ABOUT THIS TASK
Type the records out again in full, exactly.

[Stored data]
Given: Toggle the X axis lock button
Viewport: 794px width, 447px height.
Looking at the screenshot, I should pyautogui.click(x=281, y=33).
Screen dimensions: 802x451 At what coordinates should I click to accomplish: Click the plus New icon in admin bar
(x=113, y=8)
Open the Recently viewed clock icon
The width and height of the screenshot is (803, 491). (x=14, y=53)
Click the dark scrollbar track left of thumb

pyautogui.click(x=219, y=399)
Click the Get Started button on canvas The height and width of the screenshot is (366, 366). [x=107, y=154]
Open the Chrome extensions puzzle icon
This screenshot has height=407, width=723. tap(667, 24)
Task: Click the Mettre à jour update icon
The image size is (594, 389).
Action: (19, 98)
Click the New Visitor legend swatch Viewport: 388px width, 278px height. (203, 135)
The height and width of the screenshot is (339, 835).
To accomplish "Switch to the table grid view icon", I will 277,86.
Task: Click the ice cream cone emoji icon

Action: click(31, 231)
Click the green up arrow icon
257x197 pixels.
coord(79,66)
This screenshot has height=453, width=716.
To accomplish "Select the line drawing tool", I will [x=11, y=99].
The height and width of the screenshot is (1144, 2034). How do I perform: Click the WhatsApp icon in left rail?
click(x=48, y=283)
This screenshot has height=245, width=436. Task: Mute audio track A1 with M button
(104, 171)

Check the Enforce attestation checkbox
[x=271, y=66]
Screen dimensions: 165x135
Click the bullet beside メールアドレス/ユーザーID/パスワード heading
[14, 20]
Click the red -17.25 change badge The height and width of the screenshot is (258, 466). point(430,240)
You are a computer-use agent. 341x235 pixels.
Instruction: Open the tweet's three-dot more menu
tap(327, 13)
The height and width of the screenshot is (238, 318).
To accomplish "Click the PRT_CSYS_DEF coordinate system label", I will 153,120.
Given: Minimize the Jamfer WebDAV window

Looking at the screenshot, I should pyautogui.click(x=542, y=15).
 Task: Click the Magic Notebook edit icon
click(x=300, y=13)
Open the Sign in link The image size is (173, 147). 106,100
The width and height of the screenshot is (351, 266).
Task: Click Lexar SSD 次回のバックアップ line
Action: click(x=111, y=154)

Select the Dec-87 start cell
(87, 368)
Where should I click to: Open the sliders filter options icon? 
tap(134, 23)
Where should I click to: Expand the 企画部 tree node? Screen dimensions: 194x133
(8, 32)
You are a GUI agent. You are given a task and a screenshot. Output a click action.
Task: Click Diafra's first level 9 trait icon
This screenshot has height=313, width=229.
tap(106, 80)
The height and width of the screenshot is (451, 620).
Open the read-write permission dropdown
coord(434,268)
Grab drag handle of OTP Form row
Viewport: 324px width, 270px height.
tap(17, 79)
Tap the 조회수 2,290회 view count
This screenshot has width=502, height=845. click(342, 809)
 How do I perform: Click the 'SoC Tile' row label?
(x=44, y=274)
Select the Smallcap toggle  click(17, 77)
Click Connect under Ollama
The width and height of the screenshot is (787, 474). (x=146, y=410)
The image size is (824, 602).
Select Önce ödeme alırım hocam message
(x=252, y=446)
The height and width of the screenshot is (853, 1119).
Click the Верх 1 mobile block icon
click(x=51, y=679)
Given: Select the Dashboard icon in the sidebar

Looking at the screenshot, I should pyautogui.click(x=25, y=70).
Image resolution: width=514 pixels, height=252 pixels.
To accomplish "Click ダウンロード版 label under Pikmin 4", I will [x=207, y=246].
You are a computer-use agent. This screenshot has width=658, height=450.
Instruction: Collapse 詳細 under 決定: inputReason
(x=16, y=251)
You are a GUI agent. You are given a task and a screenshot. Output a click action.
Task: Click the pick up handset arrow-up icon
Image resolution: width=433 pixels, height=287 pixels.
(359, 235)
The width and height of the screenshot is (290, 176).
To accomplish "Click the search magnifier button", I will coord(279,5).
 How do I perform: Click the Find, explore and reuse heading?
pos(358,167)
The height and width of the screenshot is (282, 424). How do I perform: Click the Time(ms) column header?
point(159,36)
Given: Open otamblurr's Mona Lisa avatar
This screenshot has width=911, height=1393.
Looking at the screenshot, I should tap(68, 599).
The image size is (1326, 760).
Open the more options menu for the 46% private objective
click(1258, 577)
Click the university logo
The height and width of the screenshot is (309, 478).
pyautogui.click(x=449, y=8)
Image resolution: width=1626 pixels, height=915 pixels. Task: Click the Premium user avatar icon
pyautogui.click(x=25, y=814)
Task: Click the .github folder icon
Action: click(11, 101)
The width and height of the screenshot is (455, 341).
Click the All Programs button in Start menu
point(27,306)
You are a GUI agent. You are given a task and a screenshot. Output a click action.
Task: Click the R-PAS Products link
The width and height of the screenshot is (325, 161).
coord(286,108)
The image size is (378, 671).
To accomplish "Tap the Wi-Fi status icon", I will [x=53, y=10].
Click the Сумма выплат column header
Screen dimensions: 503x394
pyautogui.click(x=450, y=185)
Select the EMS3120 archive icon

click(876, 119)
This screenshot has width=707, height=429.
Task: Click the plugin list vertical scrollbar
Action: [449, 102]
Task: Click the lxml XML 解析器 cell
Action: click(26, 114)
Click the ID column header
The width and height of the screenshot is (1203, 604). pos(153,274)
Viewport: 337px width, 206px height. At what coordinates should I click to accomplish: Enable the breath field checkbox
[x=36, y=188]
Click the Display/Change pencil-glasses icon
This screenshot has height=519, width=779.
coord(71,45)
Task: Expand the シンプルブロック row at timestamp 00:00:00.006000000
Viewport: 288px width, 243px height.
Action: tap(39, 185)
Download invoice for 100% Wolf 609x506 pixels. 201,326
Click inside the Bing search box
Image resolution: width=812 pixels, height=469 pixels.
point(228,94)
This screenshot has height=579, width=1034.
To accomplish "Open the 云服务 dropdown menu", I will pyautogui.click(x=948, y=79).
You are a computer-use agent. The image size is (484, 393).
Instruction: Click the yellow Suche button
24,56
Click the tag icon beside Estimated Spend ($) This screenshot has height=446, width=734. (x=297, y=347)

ANSWER TO THIS EXERCISE
Given: Toggle the X axis lock button
Viewport: 794px width, 447px height.
Looking at the screenshot, I should pyautogui.click(x=281, y=33).
Screen dimensions: 802x451 At what coordinates should I click to accomplish: Click the plus New icon in admin bar
(x=113, y=8)
Open the Recently viewed clock icon
The width and height of the screenshot is (803, 491). (x=14, y=53)
Click the dark scrollbar track left of thumb

pyautogui.click(x=219, y=399)
Click the Get Started button on canvas The height and width of the screenshot is (366, 366). [x=107, y=154]
Open the Chrome extensions puzzle icon
This screenshot has height=407, width=723. tap(667, 24)
Task: Click the Mettre à jour update icon
The image size is (594, 389).
Action: (19, 98)
Click the New Visitor legend swatch Viewport: 388px width, 278px height. (203, 135)
The height and width of the screenshot is (339, 835).
To accomplish "Switch to the table grid view icon", I will 277,86.
Task: Click the ice cream cone emoji icon

Action: click(31, 231)
Click the green up arrow icon
257x197 pixels.
coord(79,66)
This screenshot has height=453, width=716.
To accomplish "Select the line drawing tool", I will [x=11, y=99].
The height and width of the screenshot is (1144, 2034). How do I perform: Click the WhatsApp icon in left rail?
click(x=48, y=283)
This screenshot has height=245, width=436. Task: Mute audio track A1 with M button
(104, 171)

Check the Enforce attestation checkbox
[x=271, y=66]
Screen dimensions: 165x135
Click the bullet beside メールアドレス/ユーザーID/パスワード heading
[14, 20]
Click the red -17.25 change badge The height and width of the screenshot is (258, 466). point(430,240)
You are a computer-use agent. 341x235 pixels.
Instruction: Open the tweet's three-dot more menu
tap(327, 13)
The height and width of the screenshot is (238, 318).
To accomplish "Click the PRT_CSYS_DEF coordinate system label", I will 153,120.
Given: Minimize the Jamfer WebDAV window

Looking at the screenshot, I should pyautogui.click(x=542, y=15).
 Task: Click the Magic Notebook edit icon
click(x=300, y=13)
Open the Sign in link The image size is (173, 147). 106,100
The width and height of the screenshot is (351, 266).
Task: Click Lexar SSD 次回のバックアップ line
Action: click(x=111, y=154)

Select the Dec-87 start cell
(87, 368)
Where should I click to: Open the sliders filter options icon? 
tap(134, 23)
Where should I click to: Expand the 企画部 tree node? Screen dimensions: 194x133
(8, 32)
You are a GUI agent. You are given a task and a screenshot. Output a click action.
Task: Click Diafra's first level 9 trait icon
This screenshot has height=313, width=229.
tap(106, 80)
The height and width of the screenshot is (451, 620).
Open the read-write permission dropdown
coord(434,268)
Grab drag handle of OTP Form row
Viewport: 324px width, 270px height.
tap(17, 79)
Tap the 조회수 2,290회 view count
This screenshot has width=502, height=845. click(342, 809)
 How do I perform: Click the 'SoC Tile' row label?
(x=44, y=274)
Select the Smallcap toggle  click(17, 77)
Click Connect under Ollama
The width and height of the screenshot is (787, 474). (x=146, y=410)
The image size is (824, 602).
Select Önce ödeme alırım hocam message
(x=252, y=446)
The height and width of the screenshot is (853, 1119).
Click the Верх 1 mobile block icon
click(x=51, y=679)
Given: Select the Dashboard icon in the sidebar

Looking at the screenshot, I should pyautogui.click(x=25, y=70).
Image resolution: width=514 pixels, height=252 pixels.
To accomplish "Click ダウンロード版 label under Pikmin 4", I will [x=207, y=246].
You are a computer-use agent. This screenshot has width=658, height=450.
Instruction: Collapse 詳細 under 決定: inputReason
(x=16, y=251)
You are a GUI agent. You are given a task and a screenshot. Output a click action.
Task: Click the pick up handset arrow-up icon
Image resolution: width=433 pixels, height=287 pixels.
(359, 235)
The width and height of the screenshot is (290, 176).
To accomplish "Click the search magnifier button", I will coord(279,5).
 How do I perform: Click the Find, explore and reuse heading?
pos(358,167)
The height and width of the screenshot is (282, 424). How do I perform: Click the Time(ms) column header?
point(159,36)
Given: Open otamblurr's Mona Lisa avatar
This screenshot has width=911, height=1393.
Looking at the screenshot, I should tap(68, 599).
The image size is (1326, 760).
Open the more options menu for the 46% private objective
click(1258, 577)
Click the university logo
The height and width of the screenshot is (309, 478).
pyautogui.click(x=449, y=8)
Image resolution: width=1626 pixels, height=915 pixels. Task: Click the Premium user avatar icon
pyautogui.click(x=25, y=814)
Task: Click the .github folder icon
Action: click(11, 101)
The width and height of the screenshot is (455, 341).
Click the All Programs button in Start menu
point(27,306)
You are a GUI agent. You are given a task and a screenshot. Output a click action.
Task: Click the R-PAS Products link
The width and height of the screenshot is (325, 161).
coord(286,108)
The image size is (378, 671).
To accomplish "Tap the Wi-Fi status icon", I will [x=53, y=10].
Click the Сумма выплат column header
Screen dimensions: 503x394
pyautogui.click(x=450, y=185)
Select the EMS3120 archive icon

click(876, 119)
This screenshot has width=707, height=429.
Task: Click the plugin list vertical scrollbar
Action: [449, 102]
Task: Click the lxml XML 解析器 cell
Action: click(26, 114)
Click the ID column header
The width and height of the screenshot is (1203, 604). pos(153,274)
Viewport: 337px width, 206px height. At what coordinates should I click to accomplish: Enable the breath field checkbox
[x=36, y=188]
Click the Display/Change pencil-glasses icon
This screenshot has height=519, width=779.
coord(71,45)
Task: Expand the シンプルブロック row at timestamp 00:00:00.006000000
Viewport: 288px width, 243px height.
Action: tap(39, 185)
Download invoice for 100% Wolf 609x506 pixels. 201,326
Click inside the Bing search box
Image resolution: width=812 pixels, height=469 pixels.
point(228,94)
This screenshot has height=579, width=1034.
To accomplish "Open the 云服务 dropdown menu", I will pyautogui.click(x=948, y=79).
You are a computer-use agent. The image size is (484, 393).
Instruction: Click the yellow Suche button
24,56
Click the tag icon beside Estimated Spend ($) This screenshot has height=446, width=734. (x=297, y=347)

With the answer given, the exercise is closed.